A questo Governo fragile e dalle scarse prospettive, e al Parlamento che lo sosteneva, nel giugno 2021, è toccato l’onore e l’onere di provvedere alla nomina dei vertici Rai. Forse perché preso alla sprovvista, forse magari a sua insaputa, appena insediato l’AD e chi lo ha consigliato all’interno dell’Azienda, prova ad inventarsi una clamorosa novità. Ad agosto dello scorso dal titolo del Messaggero si legge solennemente: “Rivoluzione in Rai, il piano di Fuortes: scompaiono le reti, restano le direzioni”. Nel giro di pochi giorni dal suo arrivo a Viale Mazzini, nemmeno il tempo di capire e sapere dove è capitato, L’AD scende di corsa negli scantinati Rai, gli indicano un vecchio frigorifero, e gli suggeriscono di tirare fuori gli scarti inapplicati e avanzati del vecchio Piano Industriale del suo predecessore Salini (che, a sua volta, lo ha riesumato da ragionamenti vecchi di oltre 20 anni). Tombola!
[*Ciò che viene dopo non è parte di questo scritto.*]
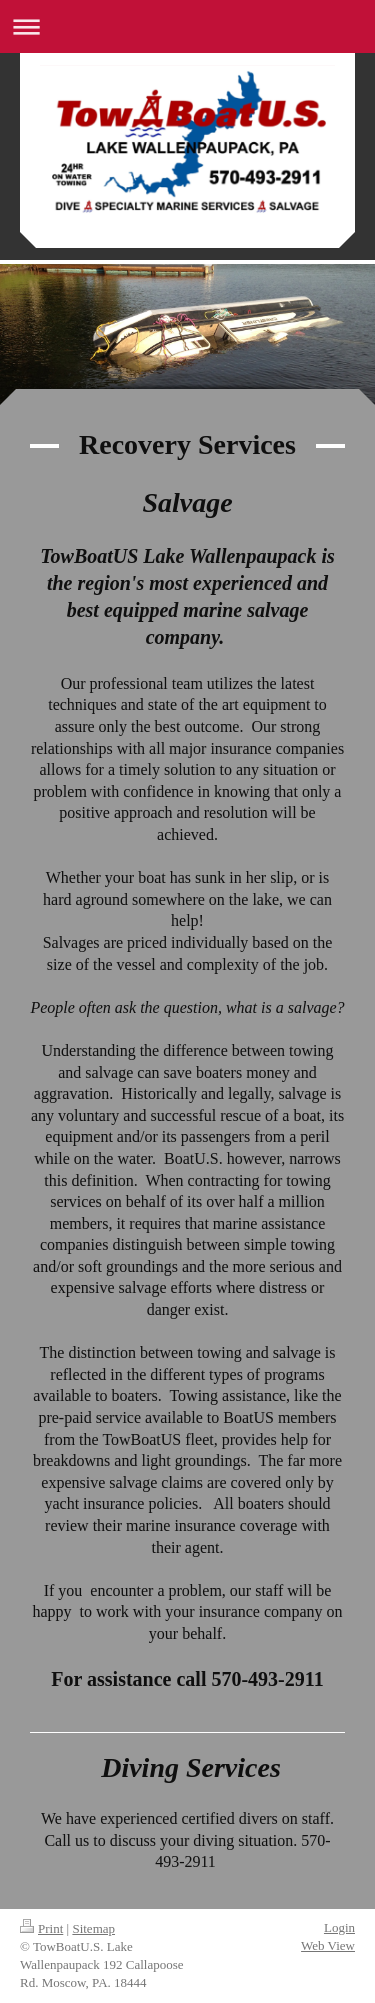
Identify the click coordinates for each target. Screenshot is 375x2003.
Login (339, 1927)
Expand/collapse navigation (187, 26)
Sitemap (93, 1928)
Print (41, 1928)
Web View (328, 1945)
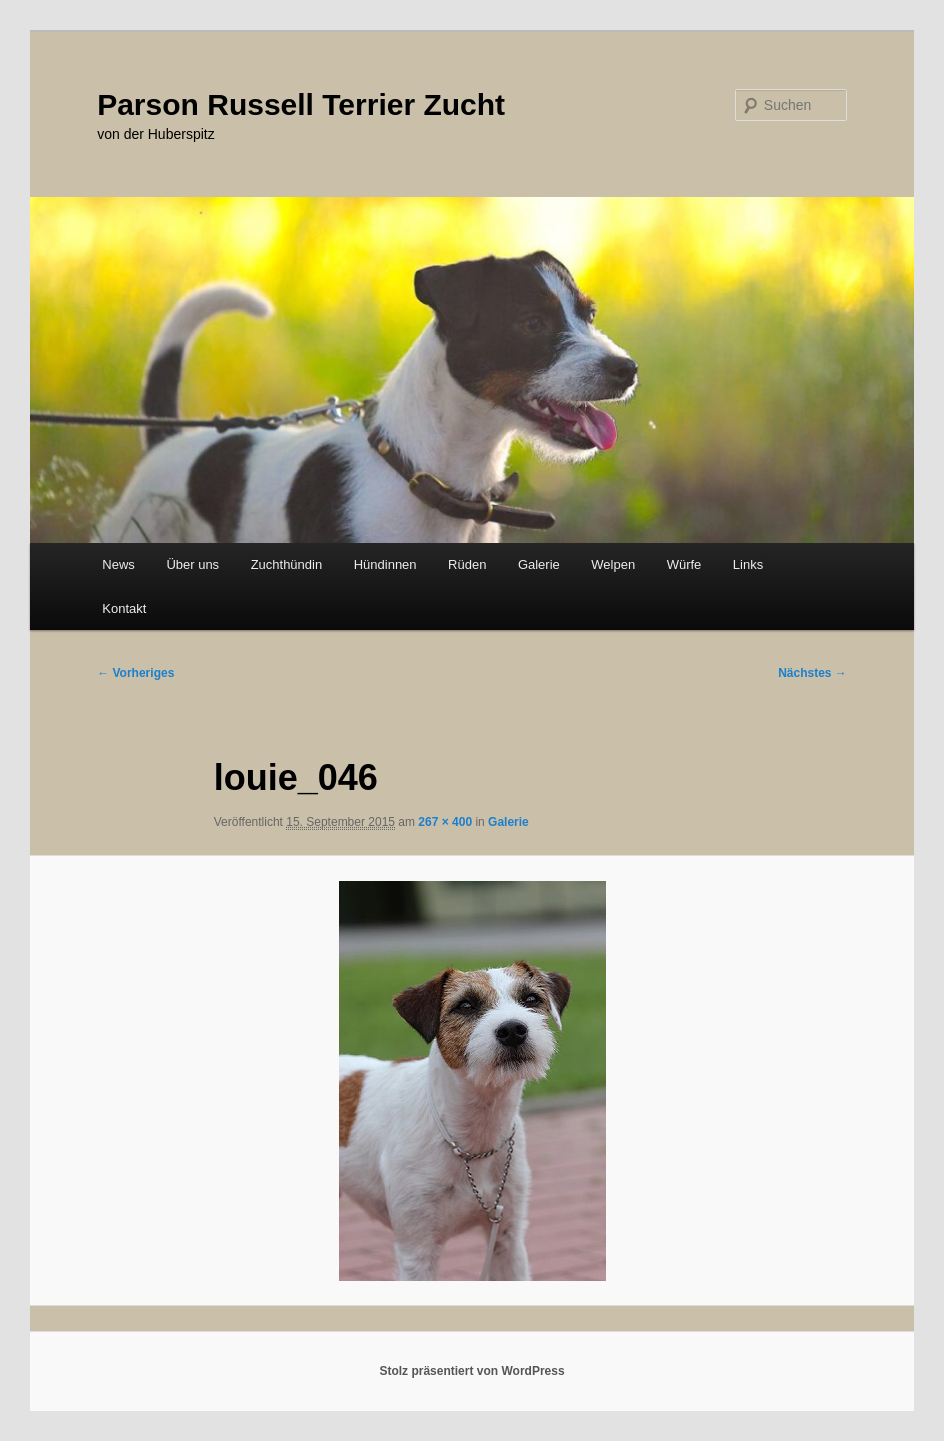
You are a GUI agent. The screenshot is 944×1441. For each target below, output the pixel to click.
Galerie (539, 564)
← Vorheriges (135, 673)
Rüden (467, 564)
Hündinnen (385, 564)
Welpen (613, 564)
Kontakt (124, 608)
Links (748, 564)
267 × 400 (445, 822)
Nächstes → (812, 673)
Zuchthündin (287, 564)
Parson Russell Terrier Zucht (301, 104)
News (118, 564)
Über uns (192, 564)
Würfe (684, 564)
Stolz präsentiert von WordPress (471, 1371)
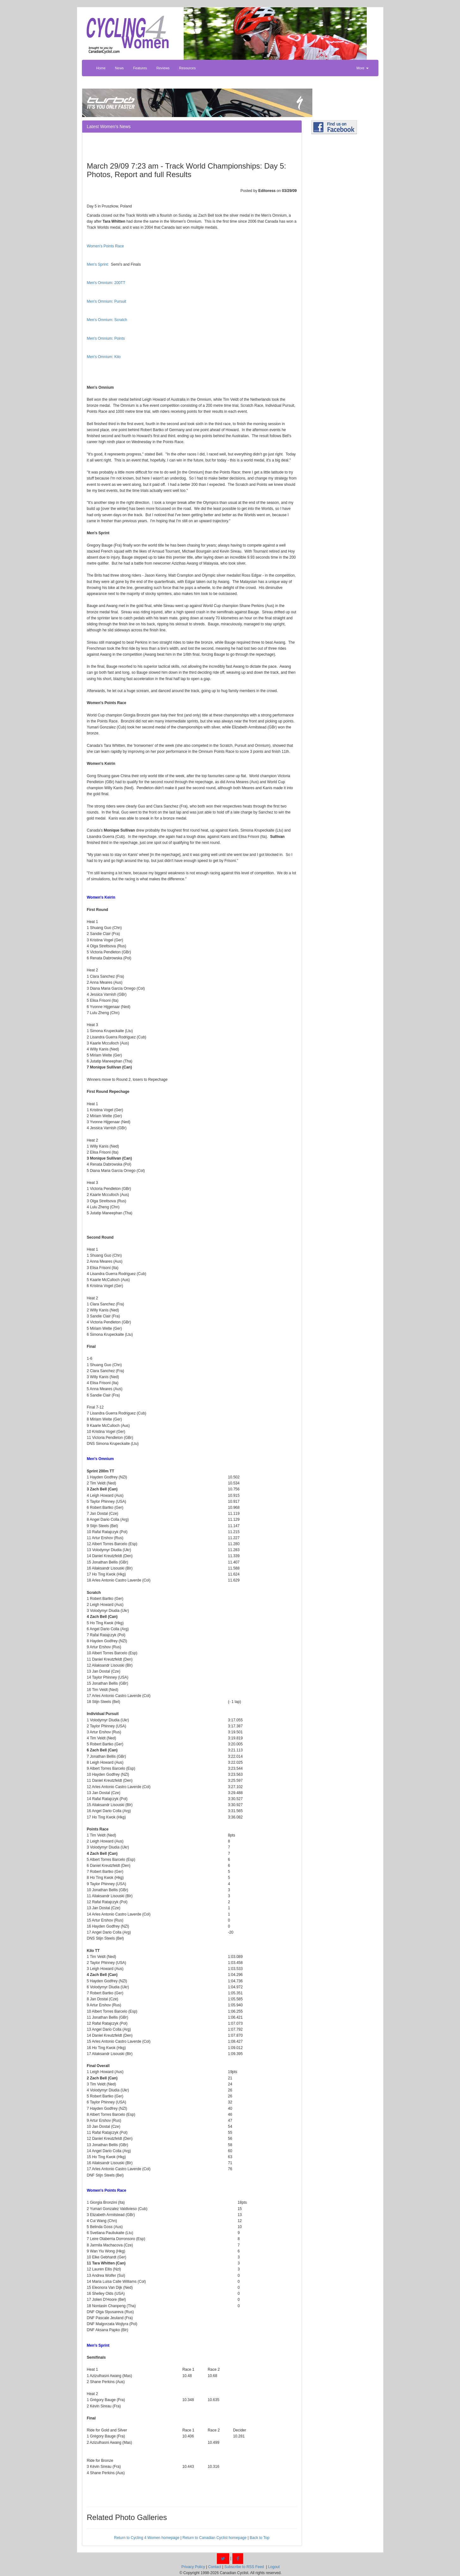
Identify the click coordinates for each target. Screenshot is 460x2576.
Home (101, 68)
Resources (187, 68)
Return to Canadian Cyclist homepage (214, 2538)
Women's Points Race (105, 246)
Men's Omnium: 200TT (106, 283)
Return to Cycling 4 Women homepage (147, 2538)
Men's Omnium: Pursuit (106, 301)
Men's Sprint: (98, 264)
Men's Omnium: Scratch (107, 320)
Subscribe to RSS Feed (244, 2567)
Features (140, 68)
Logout (274, 2567)
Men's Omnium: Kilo (104, 357)
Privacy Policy (193, 2567)
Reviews (163, 68)
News (119, 68)
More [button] (362, 68)
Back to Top (259, 2538)
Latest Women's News (109, 126)
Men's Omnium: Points (106, 338)
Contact (214, 2567)
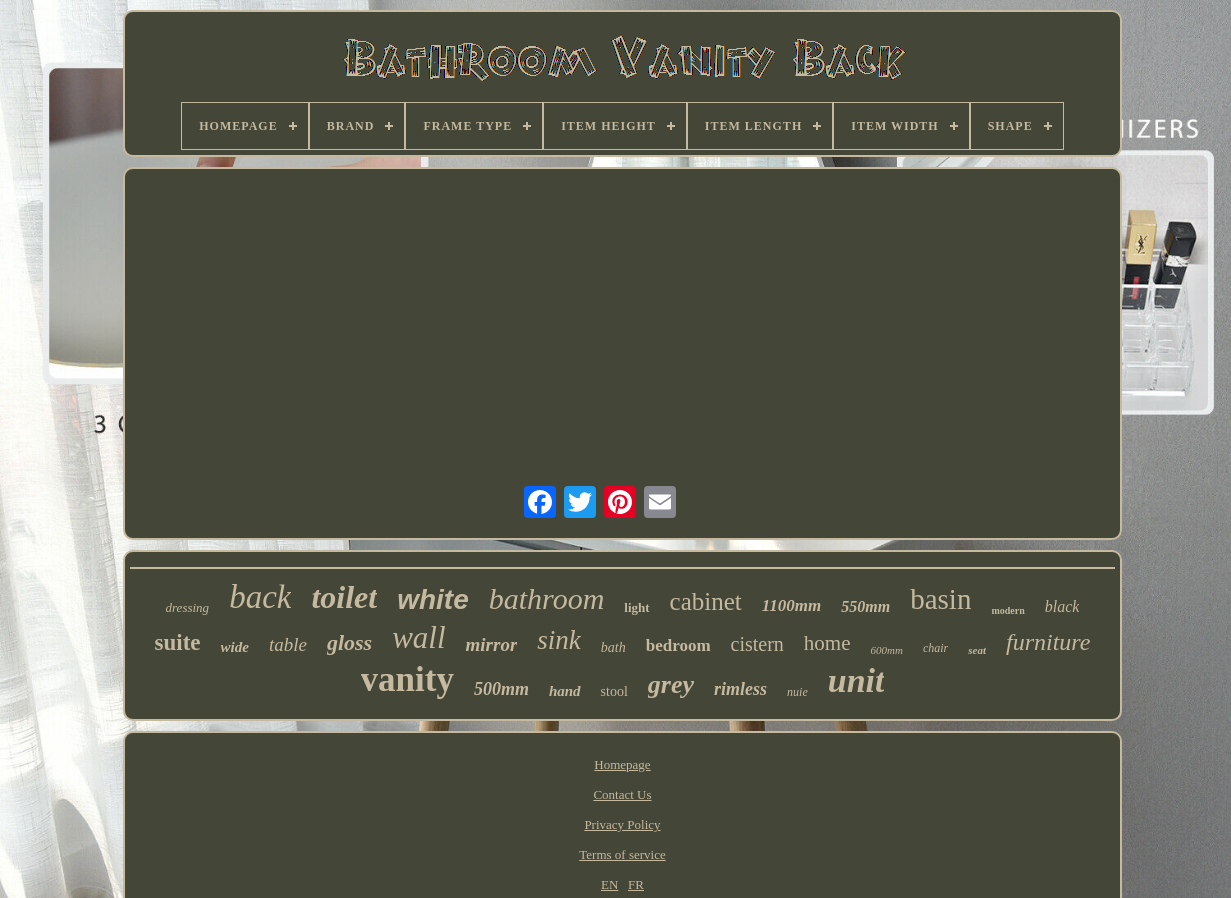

Dallo scorso dicembre scorso, pure a Palazzo Chigi si sono accorti del gioco della tre carte del Piano Industriale ripassato in padella e mugugnano: fiutata l’aria che sta per tirare, mollano la presa sull’Azienda e si disinteressano almeno del suo nodo più rilevante: il canone che dal 2023 si dovrà riscuotere in altro modo. Lasciano la braga ai nuovi che verranno e vedremo poi come. Lasciamo perdere il rinnovo del Contratto di Servizio e del conseguente nuovo piano industriale e non ne parliamo nemmeno delle sette (sette, di cui 2 - due – del PD) proposte di legge per la riforma della governance ora decadute. L’Azienda entra in fibrillazione: si aboliscono le reti e subentrano i “generi” dove tutto e il suo contrario si reggono in un equilibrio da Mission Impossible. Cosa è intrattenimento? Cosa è informazione? Chi decide cosa e secondo quali linee strategiche editoriali? Arriviamo a giugno scorso: “Mario Orfeo alla direzione del Tg3, Antonio Di Bella al suo posto alla Direzione Approfondimento e Simona Sala al posto di quest'ultimo alla direzione Day Time” titola l’ANSA. Nota bene: Di Bella è prossimo alla pensione, un dettaglio insignificante. In questo quadro nasce la trasmissione della D’Amico, come pure quella di Damilano su Rai Tre. Tutto all’avventura, tutto senza un progetto, un piano, un ragionamento complessivo che possa interessare l’intero perimetro dell’offerta informativa del Servizio Pubblico.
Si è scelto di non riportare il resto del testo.